Mutuke Maternity Clinic is part of the wider network of revitalised primary healthcare facilities in Gombe State aimed at reducing maternal and infant mortality and improving community-level health outcomes.

=== Other primary health facilities in Funakaye LGA ===

In addition to Mutuke Maternity Clinic, other primary healthcare facilities serving communities within Funakaye LGA include:
- Sangaru Primary Health Centre – providing antenatal, maternal, child health, and basic curative services.
- Guiwa Primary Health Clinic, Ribadu – offering immunisation and maternal healthcare services.
- Jillahi Primary Health Centre – delivering frontline preventive and basic healthcare services at the community level.

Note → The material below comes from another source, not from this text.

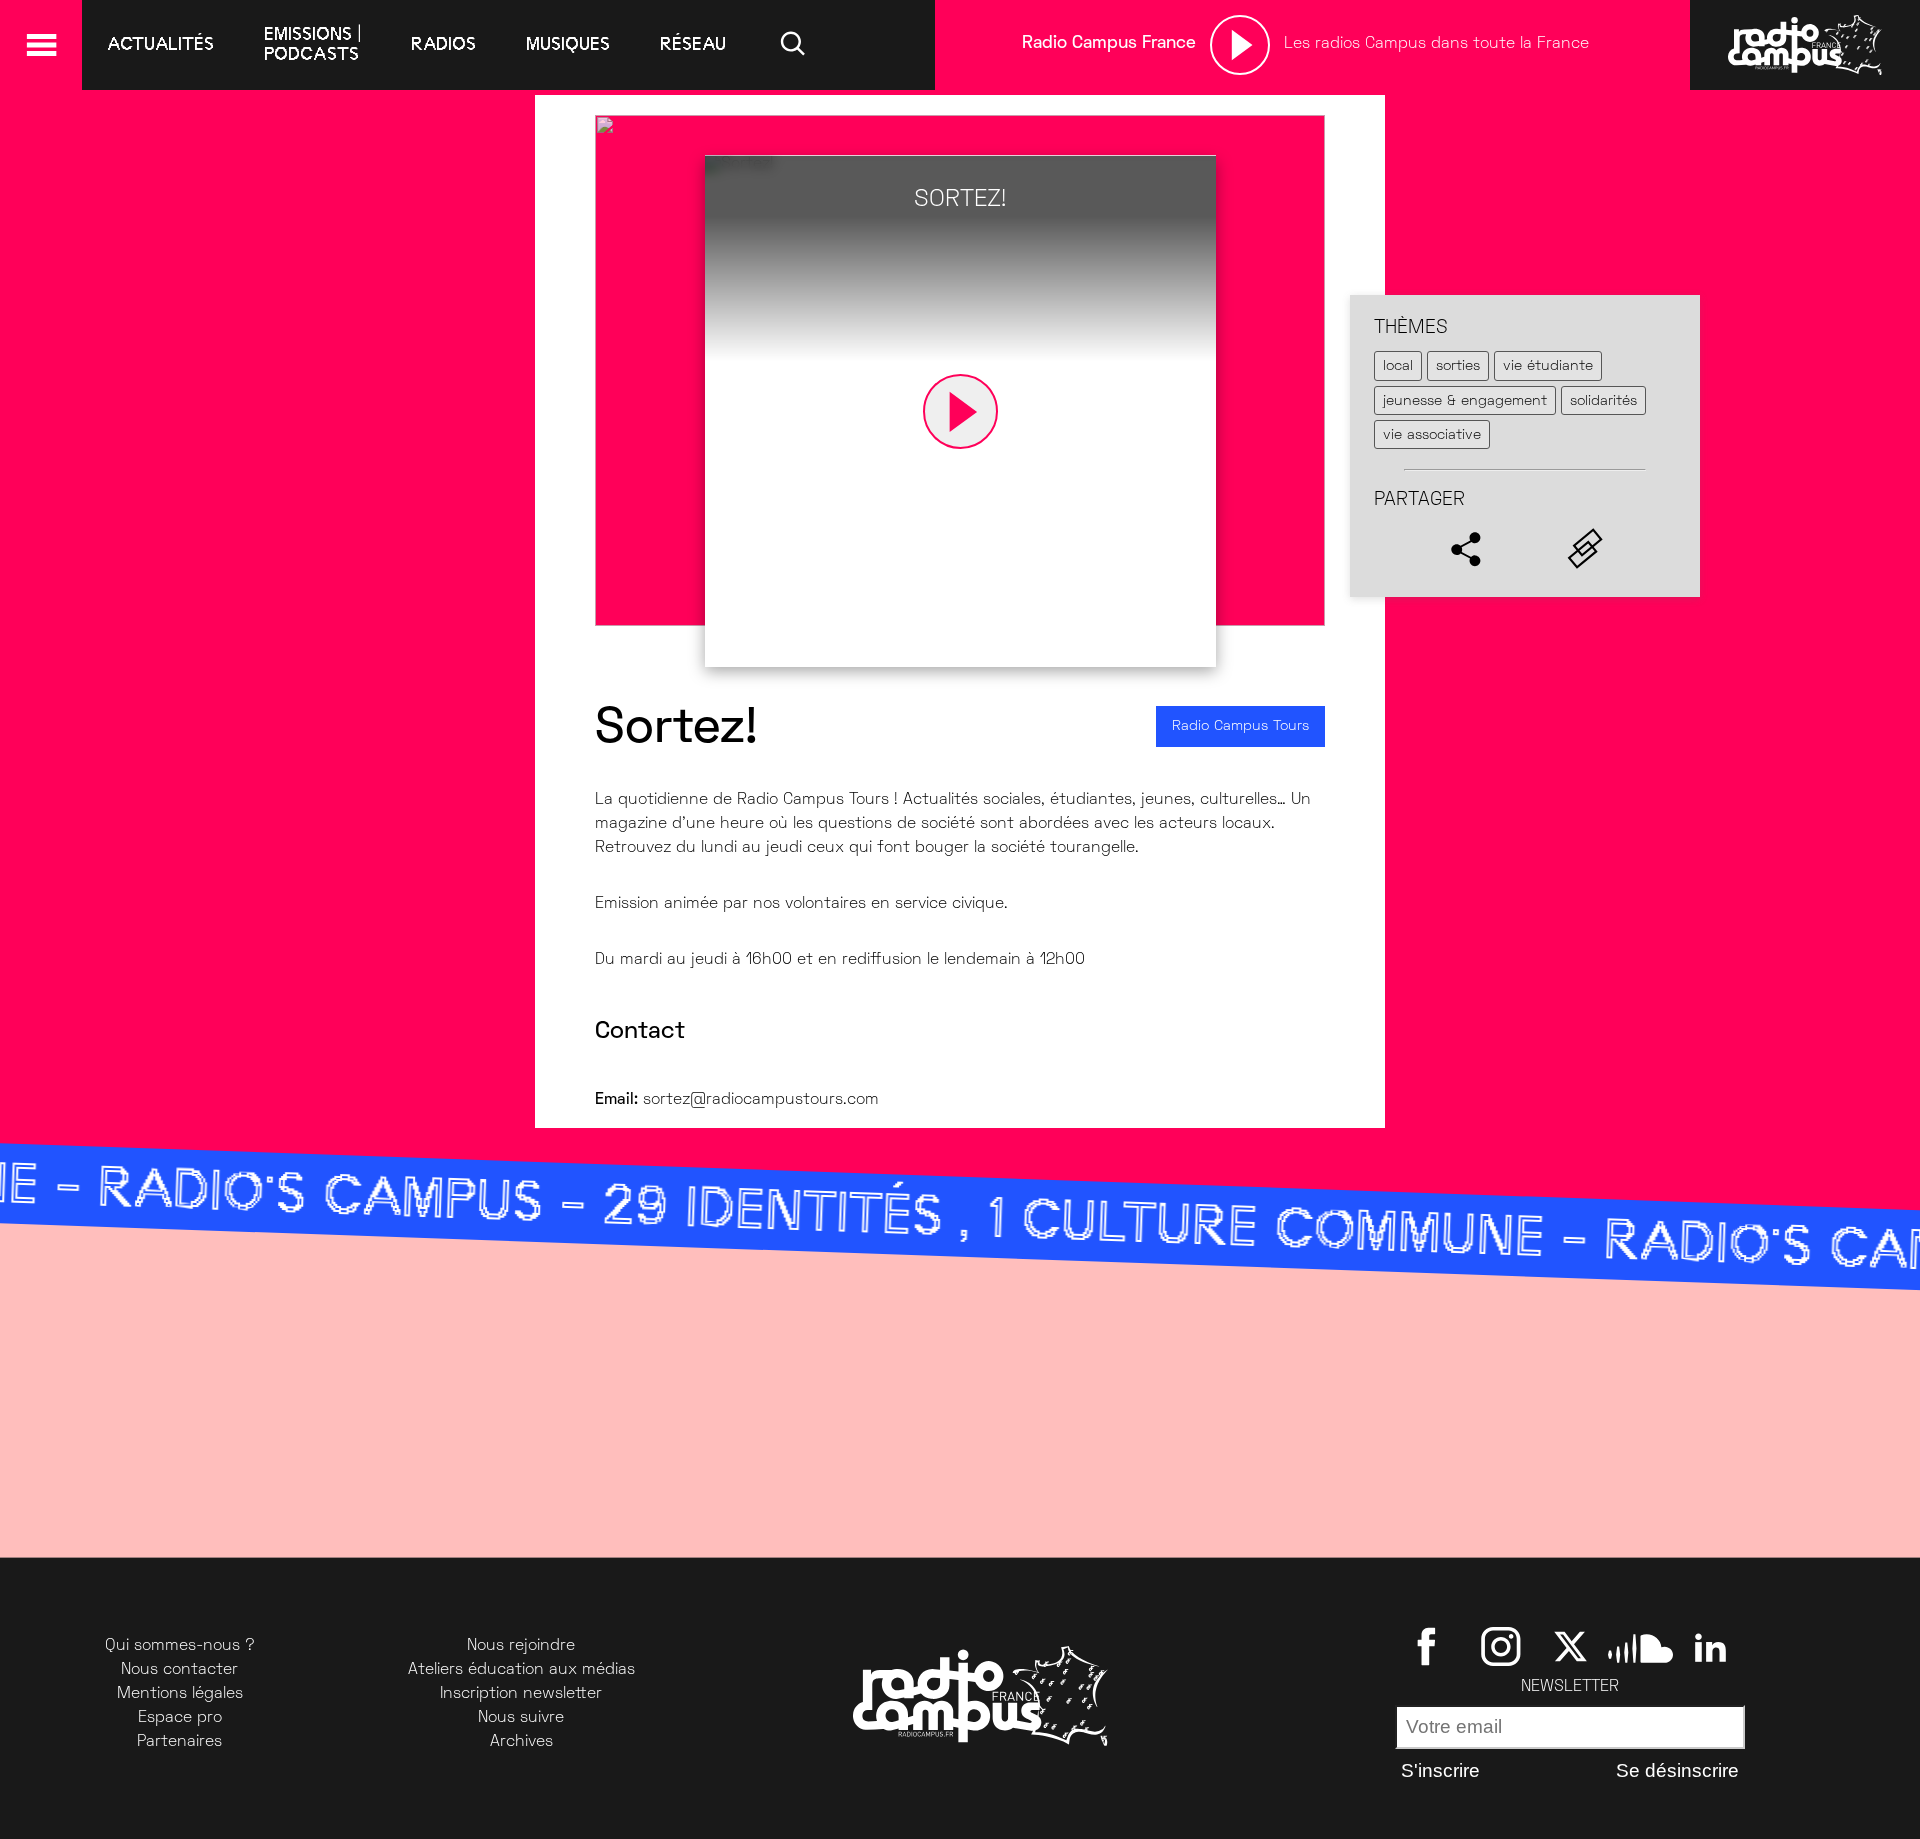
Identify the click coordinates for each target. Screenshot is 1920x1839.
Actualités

=== Healthcare development in Gombe State ===

Gombe State has implemented major health sector reforms, including the upgrading and revitalisation of over 100 primary healthcare centres across the state through partnerships with the World Bank-supported IMPACT project. These upgrades include improved infrastructure, solar-powered facilities, medical equipment, and enhanced staffing aimed at improving maternal and child health outcomes.

The Federal Government of Nigeria has also supported healthcare delivery in the state by providing medical equipment and essential supplies to strengthen primary healthcare services across LGAs, including Funakaye.